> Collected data
[Start of section]
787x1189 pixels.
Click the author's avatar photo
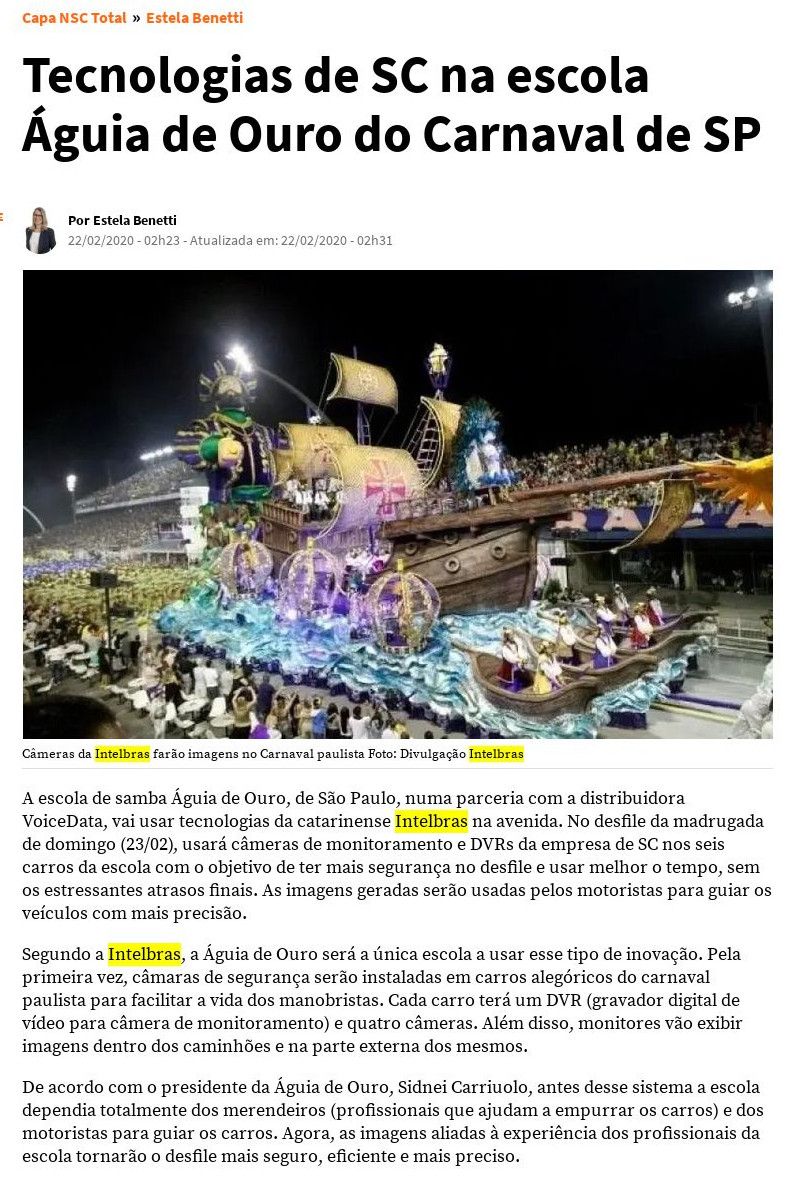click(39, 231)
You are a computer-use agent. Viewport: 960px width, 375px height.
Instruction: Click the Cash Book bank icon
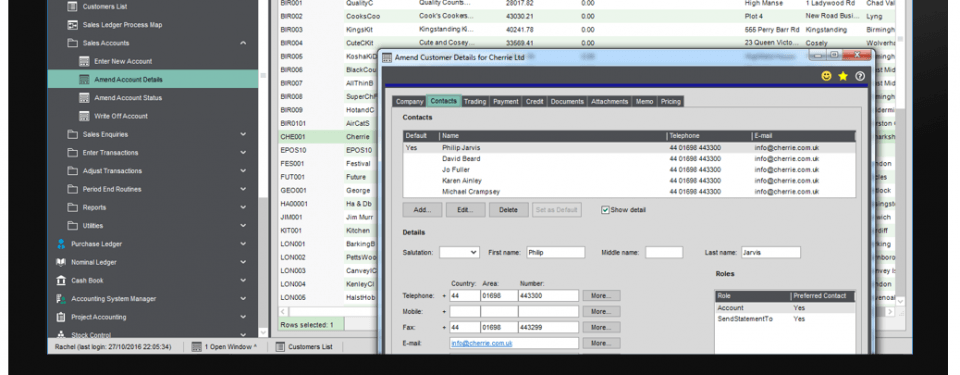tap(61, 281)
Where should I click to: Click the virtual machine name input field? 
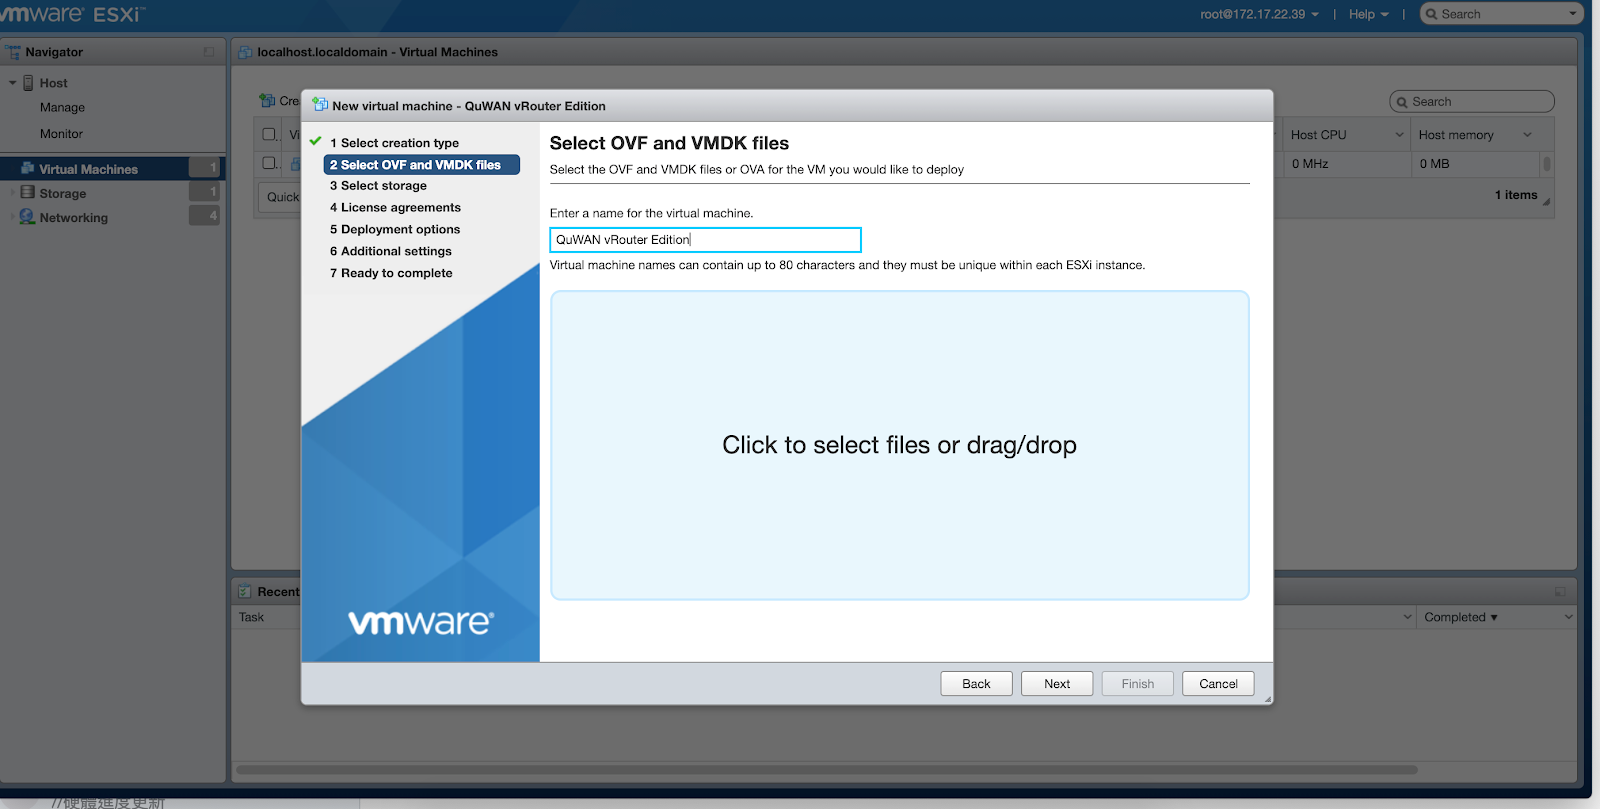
[End of section]
Give back all the records as they stand, but with no pictures in the copy.

> Exercise output
787x1189 pixels.
Click the author's avatar photo
click(39, 231)
You are a computer-use agent. Viewport: 960px width, 375px height.
Instruction: Click the Cash Book bank icon
tap(61, 281)
Where should I click to: Click the virtual machine name input field? 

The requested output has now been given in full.